- Work item: When you have read the listing, copy all of it without any change.

- Recorded data:
_ _ _ _ _
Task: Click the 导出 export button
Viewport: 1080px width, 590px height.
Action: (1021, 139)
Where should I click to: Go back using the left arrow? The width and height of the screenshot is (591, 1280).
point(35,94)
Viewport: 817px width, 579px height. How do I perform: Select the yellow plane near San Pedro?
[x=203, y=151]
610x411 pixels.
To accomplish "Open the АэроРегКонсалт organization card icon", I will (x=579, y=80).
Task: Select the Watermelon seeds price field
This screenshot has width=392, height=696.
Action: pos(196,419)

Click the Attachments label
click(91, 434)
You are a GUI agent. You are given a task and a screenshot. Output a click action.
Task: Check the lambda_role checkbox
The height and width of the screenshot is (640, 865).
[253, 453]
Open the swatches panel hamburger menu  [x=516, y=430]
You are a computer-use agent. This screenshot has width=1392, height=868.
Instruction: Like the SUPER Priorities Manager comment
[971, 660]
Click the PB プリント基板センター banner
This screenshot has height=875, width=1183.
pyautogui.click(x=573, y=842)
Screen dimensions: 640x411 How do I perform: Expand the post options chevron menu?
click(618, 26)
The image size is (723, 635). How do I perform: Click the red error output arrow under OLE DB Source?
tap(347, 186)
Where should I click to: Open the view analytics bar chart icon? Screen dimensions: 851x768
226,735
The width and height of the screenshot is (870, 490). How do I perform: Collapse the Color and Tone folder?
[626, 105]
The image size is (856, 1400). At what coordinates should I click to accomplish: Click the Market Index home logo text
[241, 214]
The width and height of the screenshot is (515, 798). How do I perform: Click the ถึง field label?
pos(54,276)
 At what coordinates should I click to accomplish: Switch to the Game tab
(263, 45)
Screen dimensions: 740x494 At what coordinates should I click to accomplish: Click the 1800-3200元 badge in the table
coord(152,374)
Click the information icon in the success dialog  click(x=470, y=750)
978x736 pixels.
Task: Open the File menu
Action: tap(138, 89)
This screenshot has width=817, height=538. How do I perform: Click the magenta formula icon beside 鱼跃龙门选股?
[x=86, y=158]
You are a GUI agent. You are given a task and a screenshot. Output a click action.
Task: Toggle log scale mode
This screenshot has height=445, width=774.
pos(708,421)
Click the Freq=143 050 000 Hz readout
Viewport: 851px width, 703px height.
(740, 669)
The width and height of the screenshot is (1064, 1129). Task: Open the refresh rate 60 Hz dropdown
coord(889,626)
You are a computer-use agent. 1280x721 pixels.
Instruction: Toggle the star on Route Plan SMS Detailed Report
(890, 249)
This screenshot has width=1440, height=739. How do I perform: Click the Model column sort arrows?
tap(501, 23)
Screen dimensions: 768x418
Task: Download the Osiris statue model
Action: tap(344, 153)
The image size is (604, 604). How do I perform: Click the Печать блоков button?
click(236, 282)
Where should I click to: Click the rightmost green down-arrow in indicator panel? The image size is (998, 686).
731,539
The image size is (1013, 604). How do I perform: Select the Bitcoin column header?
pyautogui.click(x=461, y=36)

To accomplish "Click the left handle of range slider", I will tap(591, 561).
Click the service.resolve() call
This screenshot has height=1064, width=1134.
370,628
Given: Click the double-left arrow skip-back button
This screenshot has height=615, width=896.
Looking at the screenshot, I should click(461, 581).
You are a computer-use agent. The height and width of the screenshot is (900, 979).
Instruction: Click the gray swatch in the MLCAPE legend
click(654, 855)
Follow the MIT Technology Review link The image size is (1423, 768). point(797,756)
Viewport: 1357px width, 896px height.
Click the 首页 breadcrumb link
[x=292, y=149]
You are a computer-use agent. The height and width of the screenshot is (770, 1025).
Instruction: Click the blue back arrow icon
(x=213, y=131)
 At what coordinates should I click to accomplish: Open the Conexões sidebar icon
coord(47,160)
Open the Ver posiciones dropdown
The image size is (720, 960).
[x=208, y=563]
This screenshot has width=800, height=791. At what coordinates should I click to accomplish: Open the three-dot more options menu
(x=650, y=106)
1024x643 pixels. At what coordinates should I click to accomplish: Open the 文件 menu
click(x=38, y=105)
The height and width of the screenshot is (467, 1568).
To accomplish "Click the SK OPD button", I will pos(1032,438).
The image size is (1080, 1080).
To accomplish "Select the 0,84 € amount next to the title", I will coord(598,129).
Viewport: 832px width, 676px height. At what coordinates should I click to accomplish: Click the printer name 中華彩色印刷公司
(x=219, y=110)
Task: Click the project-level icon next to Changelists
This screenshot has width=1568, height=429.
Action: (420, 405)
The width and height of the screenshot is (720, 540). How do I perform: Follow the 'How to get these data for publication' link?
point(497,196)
_ _ _ _ _
- Answer for the task:
Task: Click the 导出 export button
Viewport: 1080px width, 590px height.
Action: (1021, 139)
Where should I click to: Go back using the left arrow? The width and height of the screenshot is (591, 1280).
point(35,94)
Viewport: 817px width, 579px height. How do I perform: Select the yellow plane near San Pedro?
[x=203, y=151]
610x411 pixels.
To accomplish "Open the АэроРегКонсалт organization card icon", I will (x=579, y=80).
Task: Select the Watermelon seeds price field
This screenshot has width=392, height=696.
Action: pos(196,419)

Click the Attachments label
click(91, 434)
You are a GUI agent. You are given a task and a screenshot. Output a click action.
Task: Check the lambda_role checkbox
The height and width of the screenshot is (640, 865).
[253, 453]
Open the swatches panel hamburger menu  [x=516, y=430]
You are a computer-use agent. This screenshot has width=1392, height=868.
Instruction: Like the SUPER Priorities Manager comment
[971, 660]
Click the PB プリント基板センター banner
This screenshot has height=875, width=1183.
pyautogui.click(x=573, y=842)
Screen dimensions: 640x411 How do I perform: Expand the post options chevron menu?
click(618, 26)
The image size is (723, 635). How do I perform: Click the red error output arrow under OLE DB Source?
tap(347, 186)
Where should I click to: Open the view analytics bar chart icon? Screen dimensions: 851x768
226,735
The width and height of the screenshot is (870, 490). How do I perform: Collapse the Color and Tone folder?
[626, 105]
The image size is (856, 1400). At what coordinates should I click to accomplish: Click the Market Index home logo text
[241, 214]
The width and height of the screenshot is (515, 798). How do I perform: Click the ถึง field label?
pos(54,276)
 At what coordinates should I click to accomplish: Switch to the Game tab
(263, 45)
Screen dimensions: 740x494 At what coordinates should I click to accomplish: Click the 1800-3200元 badge in the table
coord(152,374)
Click the information icon in the success dialog  click(x=470, y=750)
978x736 pixels.
Task: Open the File menu
Action: tap(138, 89)
This screenshot has width=817, height=538. How do I perform: Click the magenta formula icon beside 鱼跃龙门选股?
[x=86, y=158]
You are a GUI agent. You are given a task and a screenshot. Output a click action.
Task: Toggle log scale mode
This screenshot has height=445, width=774.
pos(708,421)
Click the Freq=143 050 000 Hz readout
Viewport: 851px width, 703px height.
(740, 669)
The width and height of the screenshot is (1064, 1129). Task: Open the refresh rate 60 Hz dropdown
coord(889,626)
You are a computer-use agent. 1280x721 pixels.
Instruction: Toggle the star on Route Plan SMS Detailed Report
(890, 249)
This screenshot has width=1440, height=739. How do I perform: Click the Model column sort arrows?
tap(501, 23)
Screen dimensions: 768x418
Task: Download the Osiris statue model
Action: tap(344, 153)
The image size is (604, 604). How do I perform: Click the Печать блоков button?
click(236, 282)
Where should I click to: Click the rightmost green down-arrow in indicator panel? The image size is (998, 686).
731,539
The image size is (1013, 604). How do I perform: Select the Bitcoin column header?
pyautogui.click(x=461, y=36)

To accomplish "Click the left handle of range slider", I will tap(591, 561).
Click the service.resolve() call
This screenshot has height=1064, width=1134.
370,628
Given: Click the double-left arrow skip-back button
This screenshot has height=615, width=896.
Looking at the screenshot, I should click(461, 581).
You are a computer-use agent. The height and width of the screenshot is (900, 979).
Instruction: Click the gray swatch in the MLCAPE legend
click(654, 855)
Follow the MIT Technology Review link The image size is (1423, 768). point(797,756)
Viewport: 1357px width, 896px height.
Click the 首页 breadcrumb link
[x=292, y=149]
You are a computer-use agent. The height and width of the screenshot is (770, 1025).
Instruction: Click the blue back arrow icon
(x=213, y=131)
 At what coordinates should I click to accomplish: Open the Conexões sidebar icon
coord(47,160)
Open the Ver posiciones dropdown
The image size is (720, 960).
[x=208, y=563]
This screenshot has width=800, height=791. At what coordinates should I click to accomplish: Open the three-dot more options menu
(x=650, y=106)
1024x643 pixels. At what coordinates should I click to accomplish: Open the 文件 menu
click(x=38, y=105)
The height and width of the screenshot is (467, 1568).
To accomplish "Click the SK OPD button", I will pos(1032,438).
The image size is (1080, 1080).
To accomplish "Select the 0,84 € amount next to the title", I will coord(598,129).
Viewport: 832px width, 676px height. At what coordinates should I click to accomplish: Click the printer name 中華彩色印刷公司
(x=219, y=110)
Task: Click the project-level icon next to Changelists
This screenshot has width=1568, height=429.
Action: (420, 405)
The width and height of the screenshot is (720, 540). How do I perform: Follow the 'How to get these data for publication' link?
point(497,196)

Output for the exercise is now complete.